SPLM says will not endorse national security bill

The current law, the 1999 National Security Forces Act, allows the National Intelligence and Security Services (NISS) to arrest and detain people without charge for up to nine months, and without judicial review for six months. It also grants them broad powers of search and seizure, and contains immunity provisions.
Yaser Arman, the leader of SPLM block at the Sudanese parliament and SPLM deputy Secretary General for northern Sudan, told Sudan Tribune Thursday they reiterated their opposition to the national security bill during the meeting because they "are opposed the powers to arrest, detention, search and seizure, and immunities for national security personnel," he said.

http://www.sudantribune.com/spip.php?article33492

I agree with them but they have to propose something. The old strategy of being opposed to everything did not work in any of the African countries. Opposition has to come with propositions and bill draft, not just oppose.
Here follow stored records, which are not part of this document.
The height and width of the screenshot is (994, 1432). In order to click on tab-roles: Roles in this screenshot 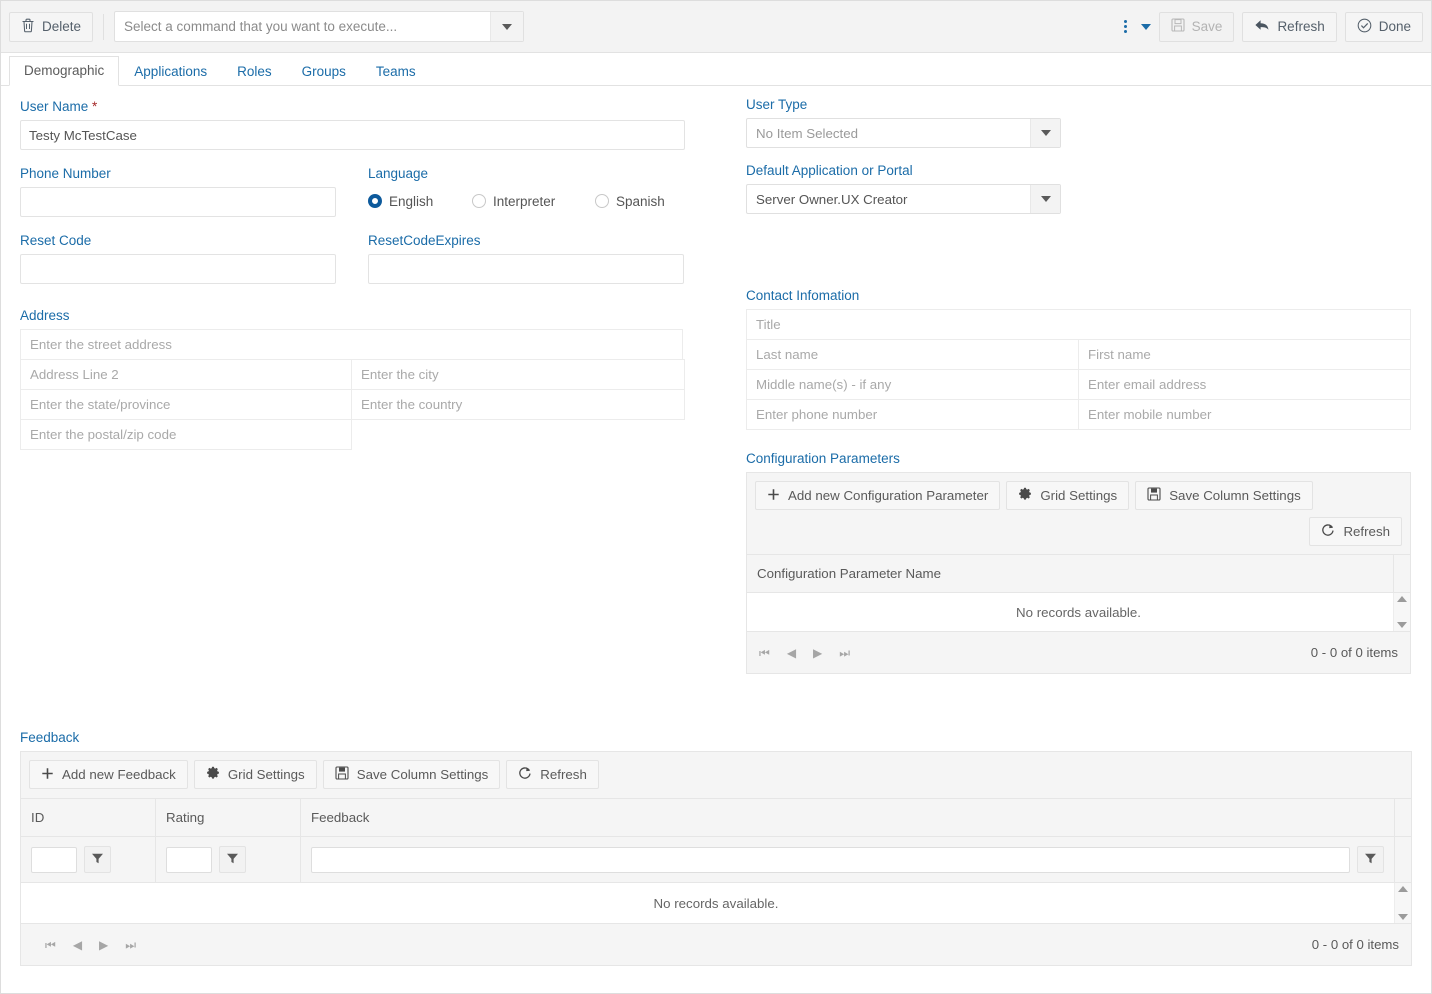, I will do `click(254, 72)`.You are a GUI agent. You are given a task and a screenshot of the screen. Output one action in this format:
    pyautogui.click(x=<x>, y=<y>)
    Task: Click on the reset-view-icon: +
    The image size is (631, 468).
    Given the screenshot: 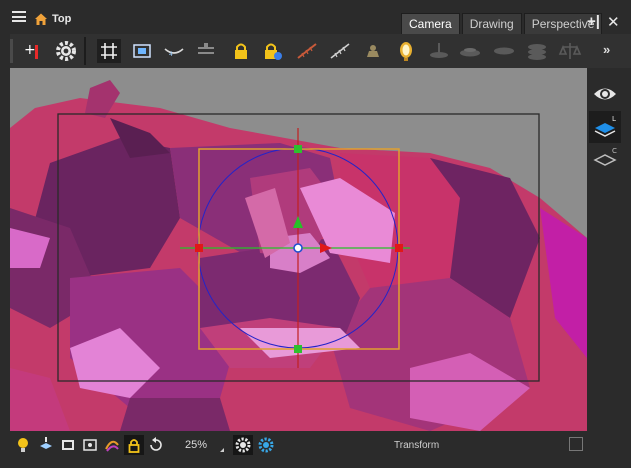 What is the action you would take?
    pyautogui.click(x=34, y=51)
    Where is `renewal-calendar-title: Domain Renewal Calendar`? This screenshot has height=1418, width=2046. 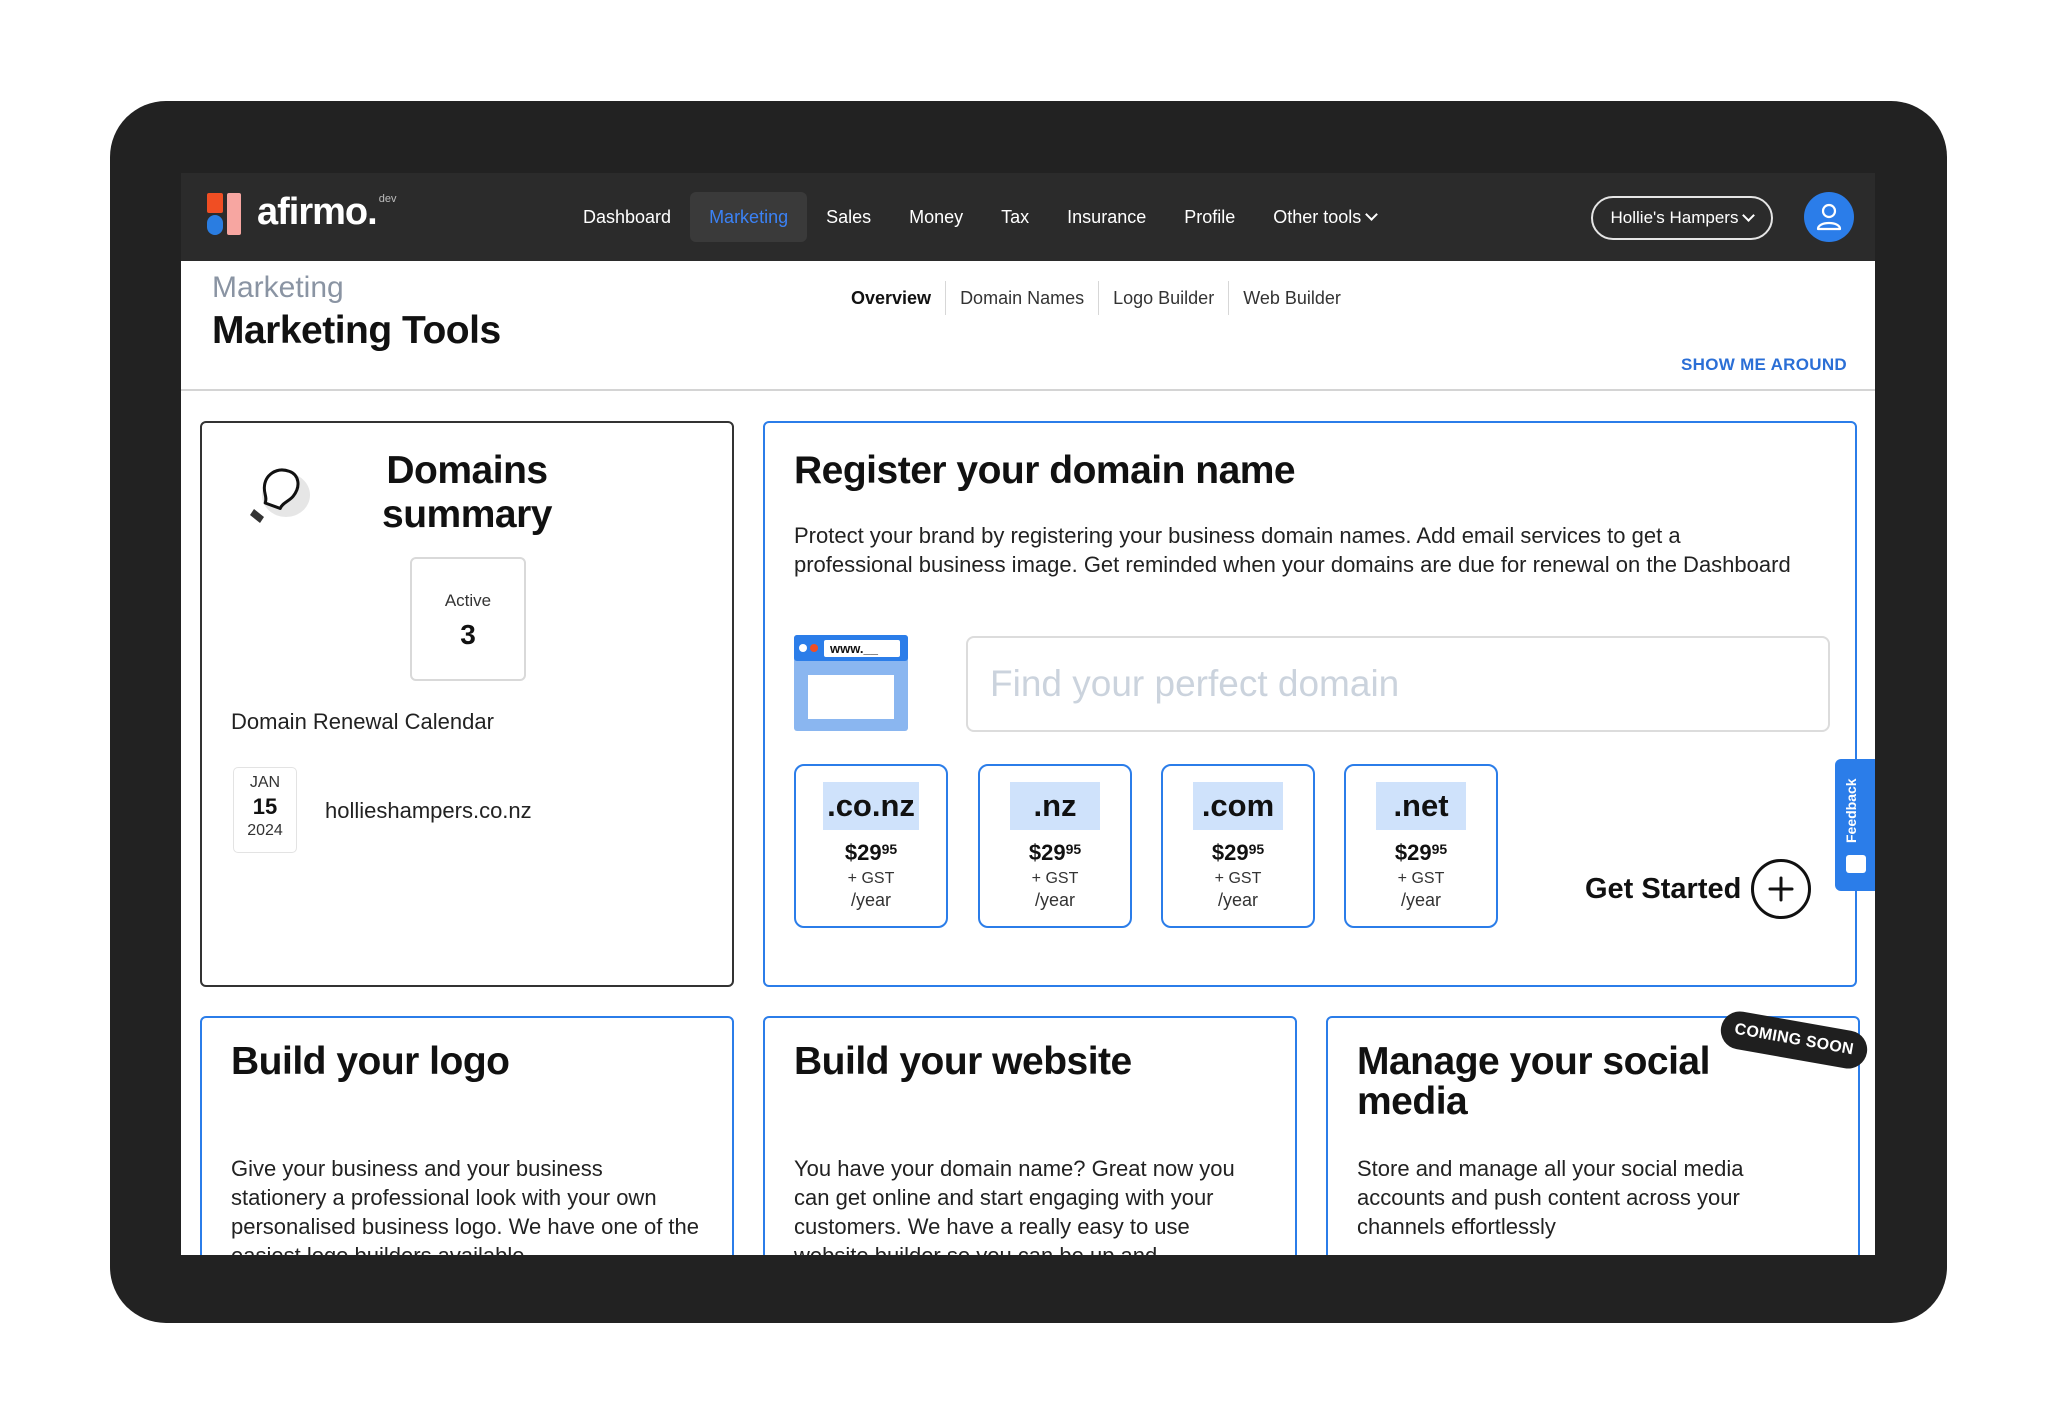 renewal-calendar-title: Domain Renewal Calendar is located at coordinates (362, 722).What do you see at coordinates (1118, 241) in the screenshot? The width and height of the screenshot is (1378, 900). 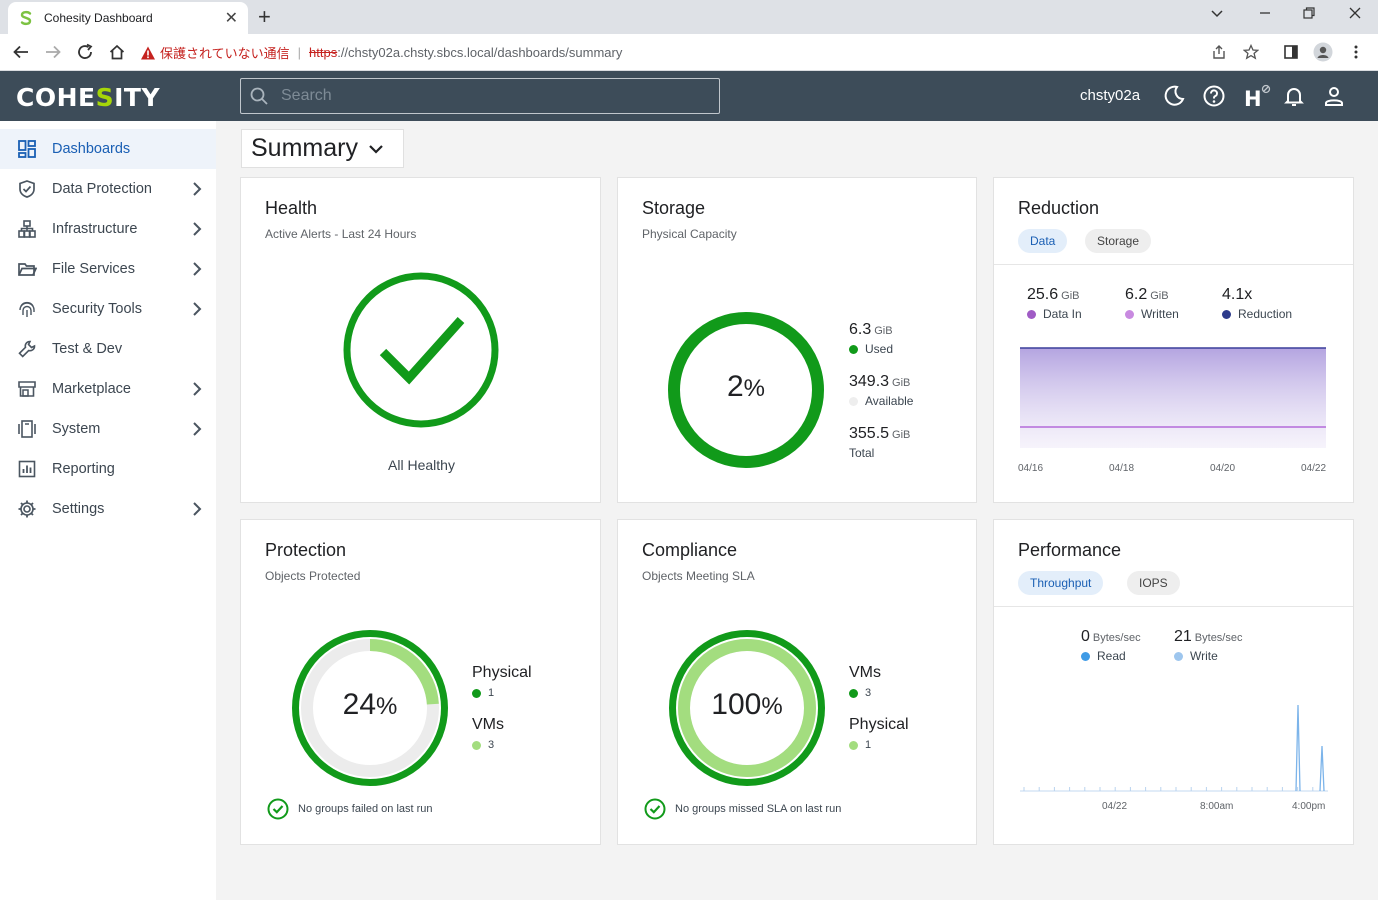 I see `reduction-tab-storage: Storage` at bounding box center [1118, 241].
South Sudan army minister says peace is vital for growth

Defense forces have a critical responsibility of preserving, protecting and defending the sovereignty and territorial integrity of the country to safeguard citizens from internal and external aggression, the minister said.
Nhial further blatantly admitted Government cognizant of numerous challenges particularly those personnel in the defense force faces in carrying out their duties, he called on men and women in uniforms not to deviate from the cause of the SPLM.

Here again, who will disagree with such the assertion that defense forces have the responsibility to protect and defend the people? No one.

But in a nation, an army (here the SPLA) is not the army of a party (the SPLM).
Once again, nation building hits at full speed its limits and our great incapacity to introduce and conduct security reforms in post conflict countries and fragile states.
Nations are built on two things: the ownership of power sharing mechanism by the people (democracy) AND the ownership violence monopoly by the people through defense forces (the submission of the army to a State apparatus and not a party).
US army is the tool of a nation not the property of a man or a party.

SPLA has to be the tool of a nation and not the armed wing of a party.
What we are building in South Sudan is a democratic dictatorship.
Elections are not fake because parties will tickle the boxes but because democratic power basics are not in place in Sudan.

As long as the elite of North and South Sudan will not be able to separate military and political power, the democratisation process supported by the UN will never build a democratic nation. It will just give another flavor to a dictatorship. In Sudan as in so many other places…
But by saying so, I just said that nation building is not just limited to elections and replacing an elite by another. I just rejected all assumptions of nation building as we do it to day.

But the worst comes from IGC:

the latest briefing from the International Crisis Group, examines the situation in the run-up to national elections due next year and the early 2011 referendum on self-determination in the South. It concludes that key elements of the 2005 Comprehensive Peace Agreement (CPA), which ended the two-decades-long civil war between North and South Sudan, have not been implemented. The failure to foster democratic transformation in the North has also undermined the chances for political settlement in Darfur and exacerbated tensions in other parts of the country.
“Sudan is sliding towards violent breakup, and time is running out” says Fouad Hikmat, Crisis Group’s Sudan Adviser. “Less than thirteen months remain to ensure that national elections and the South’s self-determination referendum lead to democratic transformation and stability in the country”.
The current negotiations between President Bashir’s National Congress Party (NCP) and the Sudan People’s Liberation Movement (SPLM) cannot achieve an all-Sudan peace. Both want elections but for the wrong reasons. Bashir’s party wants to re-establish its political legitimacy, the SPLM to ensure that the referendum, which must be no later than 9 January 2011, goes ahead.

http://www.crisisgroup.org/home/index.cfm?id=6438&l=1

In one word, neither North nor South are looking to build a democratic nation through an electoral process but are looking for a just war coming from electoral boxes.

And the proof of how bad it is from Small Arms Survey :
According to Small Arms Survey, North army is strong of 225000 men and 310000 small fire arms. South army is strong of 125000 men with 175000 small fire arms. This is naturally without counting the 2 000 000 small arms hold by civilian population. Neither the 100 tanks bought by South and North military industrial capacity.